# [What you have to do]
Give back every entry in full, exactly as it reads.

[Dataset items]
▼

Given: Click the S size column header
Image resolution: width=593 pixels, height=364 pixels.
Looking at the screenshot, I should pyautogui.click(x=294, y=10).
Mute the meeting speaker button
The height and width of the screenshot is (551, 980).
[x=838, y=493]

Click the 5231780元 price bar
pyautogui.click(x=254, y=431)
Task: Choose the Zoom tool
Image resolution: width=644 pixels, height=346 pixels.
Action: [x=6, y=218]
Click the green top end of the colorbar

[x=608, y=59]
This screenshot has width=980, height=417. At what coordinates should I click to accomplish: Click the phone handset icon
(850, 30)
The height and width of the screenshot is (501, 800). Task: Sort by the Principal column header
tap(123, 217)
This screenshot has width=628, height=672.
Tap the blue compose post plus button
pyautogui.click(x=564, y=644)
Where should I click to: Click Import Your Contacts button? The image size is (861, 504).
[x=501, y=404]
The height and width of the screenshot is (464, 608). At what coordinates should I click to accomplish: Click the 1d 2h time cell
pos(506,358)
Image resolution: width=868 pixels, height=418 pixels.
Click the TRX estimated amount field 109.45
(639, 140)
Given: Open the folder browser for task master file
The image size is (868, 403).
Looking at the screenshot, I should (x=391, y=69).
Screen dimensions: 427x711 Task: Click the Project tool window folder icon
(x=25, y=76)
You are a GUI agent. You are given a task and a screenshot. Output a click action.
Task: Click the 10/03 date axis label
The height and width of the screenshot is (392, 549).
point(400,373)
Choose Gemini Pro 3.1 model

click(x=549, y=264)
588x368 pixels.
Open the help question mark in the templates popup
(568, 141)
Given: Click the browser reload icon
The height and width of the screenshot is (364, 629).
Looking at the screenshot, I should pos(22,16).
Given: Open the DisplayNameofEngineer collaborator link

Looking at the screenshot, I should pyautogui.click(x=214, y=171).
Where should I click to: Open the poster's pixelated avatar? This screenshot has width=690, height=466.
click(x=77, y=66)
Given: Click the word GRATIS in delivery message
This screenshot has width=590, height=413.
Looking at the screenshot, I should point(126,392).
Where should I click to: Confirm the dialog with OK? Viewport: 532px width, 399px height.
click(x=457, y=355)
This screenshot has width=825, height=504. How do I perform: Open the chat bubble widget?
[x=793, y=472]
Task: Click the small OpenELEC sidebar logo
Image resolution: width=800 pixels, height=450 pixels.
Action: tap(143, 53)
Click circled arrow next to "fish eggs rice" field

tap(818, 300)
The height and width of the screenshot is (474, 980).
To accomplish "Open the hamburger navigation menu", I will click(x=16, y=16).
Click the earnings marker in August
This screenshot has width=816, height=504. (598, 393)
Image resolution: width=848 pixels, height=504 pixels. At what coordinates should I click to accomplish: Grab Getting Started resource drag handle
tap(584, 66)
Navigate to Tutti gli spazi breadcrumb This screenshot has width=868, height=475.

▲

# [Expected output]
Given: Click the S size column header
Image resolution: width=593 pixels, height=364 pixels.
Looking at the screenshot, I should pyautogui.click(x=294, y=10).
Mute the meeting speaker button
The height and width of the screenshot is (551, 980).
[x=838, y=493]

Click the 5231780元 price bar
pyautogui.click(x=254, y=431)
Task: Choose the Zoom tool
Image resolution: width=644 pixels, height=346 pixels.
Action: [x=6, y=218]
Click the green top end of the colorbar

[x=608, y=59]
This screenshot has width=980, height=417. At what coordinates should I click to accomplish: Click the phone handset icon
(850, 30)
The height and width of the screenshot is (501, 800). Task: Sort by the Principal column header
tap(123, 217)
This screenshot has width=628, height=672.
Tap the blue compose post plus button
pyautogui.click(x=564, y=644)
Where should I click to: Click Import Your Contacts button? The image size is (861, 504).
[x=501, y=404]
The height and width of the screenshot is (464, 608). At what coordinates should I click to accomplish: Click the 1d 2h time cell
pos(506,358)
Image resolution: width=868 pixels, height=418 pixels.
Click the TRX estimated amount field 109.45
(639, 140)
Given: Open the folder browser for task master file
The image size is (868, 403).
Looking at the screenshot, I should (x=391, y=69).
Screen dimensions: 427x711 Task: Click the Project tool window folder icon
(x=25, y=76)
You are a GUI agent. You are given a task and a screenshot. Output a click action.
Task: Click the 10/03 date axis label
The height and width of the screenshot is (392, 549).
point(400,373)
Choose Gemini Pro 3.1 model

click(x=549, y=264)
588x368 pixels.
Open the help question mark in the templates popup
(568, 141)
Given: Click the browser reload icon
The height and width of the screenshot is (364, 629).
Looking at the screenshot, I should pos(22,16).
Given: Open the DisplayNameofEngineer collaborator link

Looking at the screenshot, I should pyautogui.click(x=214, y=171).
Where should I click to: Open the poster's pixelated avatar? This screenshot has width=690, height=466.
click(x=77, y=66)
Given: Click the word GRATIS in delivery message
This screenshot has width=590, height=413.
Looking at the screenshot, I should point(126,392).
Where should I click to: Confirm the dialog with OK? Viewport: 532px width, 399px height.
click(x=457, y=355)
This screenshot has width=825, height=504. How do I perform: Open the chat bubble widget?
[x=793, y=472]
Task: Click the small OpenELEC sidebar logo
Image resolution: width=800 pixels, height=450 pixels.
Action: tap(143, 53)
Click circled arrow next to "fish eggs rice" field

tap(818, 300)
The height and width of the screenshot is (474, 980).
To accomplish "Open the hamburger navigation menu", I will click(x=16, y=16).
Click the earnings marker in August
This screenshot has width=816, height=504. (598, 393)
Image resolution: width=848 pixels, height=504 pixels. At what coordinates should I click to accomplish: Grab Getting Started resource drag handle
tap(584, 66)
Navigate to Tutti gli spazi breadcrumb This screenshot has width=868, height=475.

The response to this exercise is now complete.